I’ve left the greenhouse to it’s own devices for the last few days as I’ve been working away. Normally I leave the key with a neighbour, who diligently waters everything in my absence, but most of the established plants are at the end of their cropping period so they didn’t need much attention really. Now it’s time to tidy up.
It’s not something I’m that good at and already the glasshouse has several areas stacked with gardening equipment, pots, trays and all kinds of useful things. I hate to throw things away and so anything that might be useful is ‘stored’ for future use. This means that there’s less growing space and it’s something I need to address.
October is very much a tidy up month in the greenhouse. I need to make space to overwinter any tender plants and establishing cuttings and I need somewhere to grow on the oriental veg that I sowed last month. Plus as I can’t resist sowing something in the autumn, I’ve got a few pots of broad beans to sow now. If I’m honest, although I love broad beans, I actually grow them more for their leaves than the pods that come later, and over the winter the chance to harvest even a handful of fresh broad bean leaves is irresistible. So my next task when I get time to get out into the greenhouse is not only to do some serious tidying up, but to also sow some broad beans.
The great thing about broad beans is that they are really easy to grow and they are hardy. A cool greenhouse is a great place to start them off and grow them on. Some gardeners swear by an autumn sown crop, for although they crop only slightly earlier than their spring-sown counterparts, they are usually more resistant to blackfly infestation as they flower a bit earlier in May/June.
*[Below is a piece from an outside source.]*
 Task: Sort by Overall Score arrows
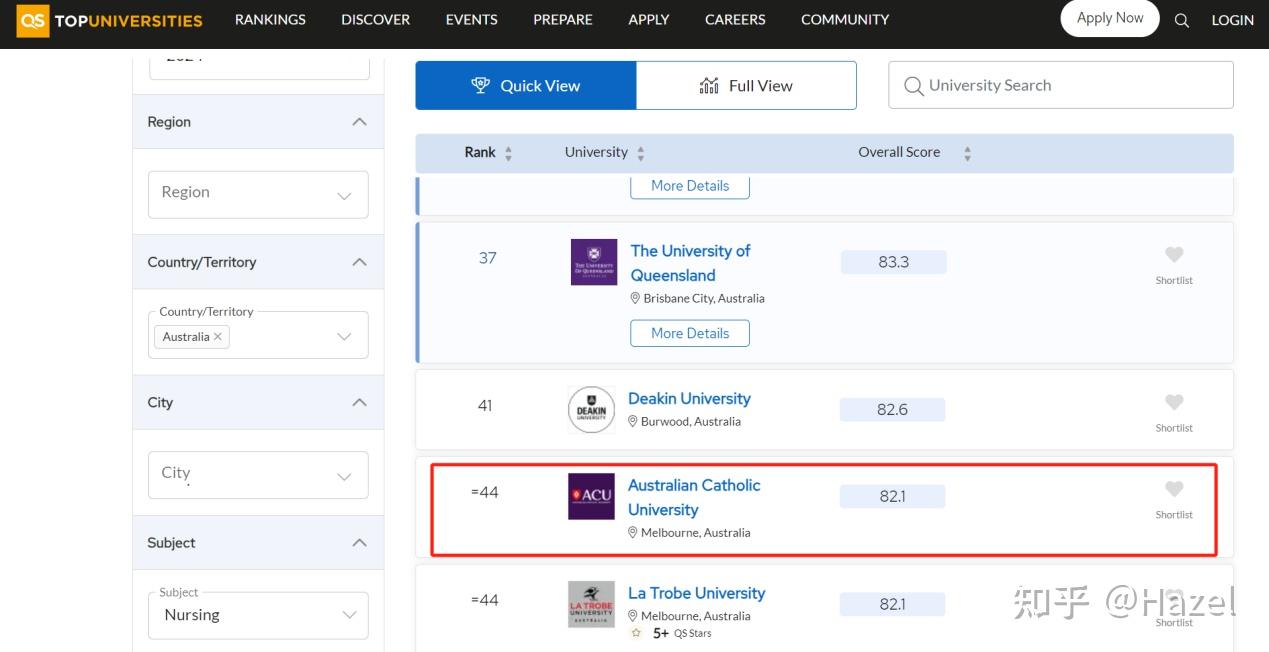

You need to choose a long pod variety especially suited to autumn sowing. Aquadulce Claudia is the most popular one for this purpose. You can sow them in situ but I prefer to start them off in pots (rather than modules or root trainers that I would use for spring sown broad beans). I then overwinter these in my greenhouse. I pot them up as they develop, a pot size at a time, or they sit and sulk. I don’t heat my greenhouse at all, but if it is very cold I like to stand the pots on polystyrene sheets (salvaged from a new fridge delivery) and cover them over with fleece. If you plan to plant them out in the garden later, (I may just keep mine in the greenhouse for early spring greens) then dig in some well rotted manure or garden compost into the area you intend to plant them and cover over the soil with black polythene or old carpet to warm it up from January and then plant them out in March/April. If you’ve kept them fit and well, then they should romp away by then.